Resumen: Several methods based on satellite data products are available to estimate snow cover properties, each one with its pros and cons. This work proposes and implements a novel methodology that integrates three main processes applied to MODIS satellite data for snow cover property reconstruction: (1) the increase in the spatial resolution of MODIS (MOD09) data to 250 m using a spectral fusion technique; (2) a new proposal of snow-cloud discrimination; (3) the daily spatio-temporal reconstruction of snow extent and its albedo signature using the endmembers extraction and spectral mixture analyses.
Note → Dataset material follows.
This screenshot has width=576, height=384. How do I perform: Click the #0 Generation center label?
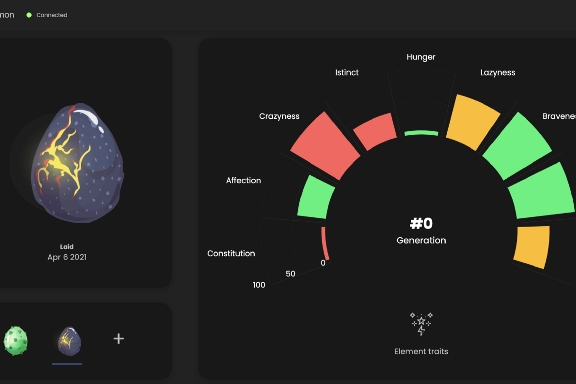tap(421, 231)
The snow cover reconstruction method was applied to the Brunswick Peninsula, Chilean Patagonia, a low-elevation (<1500 m a.s.l.) mid-latitude area. The results show a 98% agreement between MODIS snow detection and ground-based snow measurements at the automatic weather station, Tres Morros (53.3174°S, 71.2790°W), with fractional snow cover values between 20% and 50%, showing a close relationship between snow and vegetation type. The number of snow days compiled from the MODIS data indicates a good performance (Pearson’s correlation of 0.9) compared with the number of skiing days at the Cerro Mirador ski center, Punta Arenas. Although the number of seasonal snow days showed a significant increasing trend of 0.54 days/year in the Brunswick Peninsula during the 2000–2020 period, a significant decrease of −4.64 days/year was detected in 2010–2020.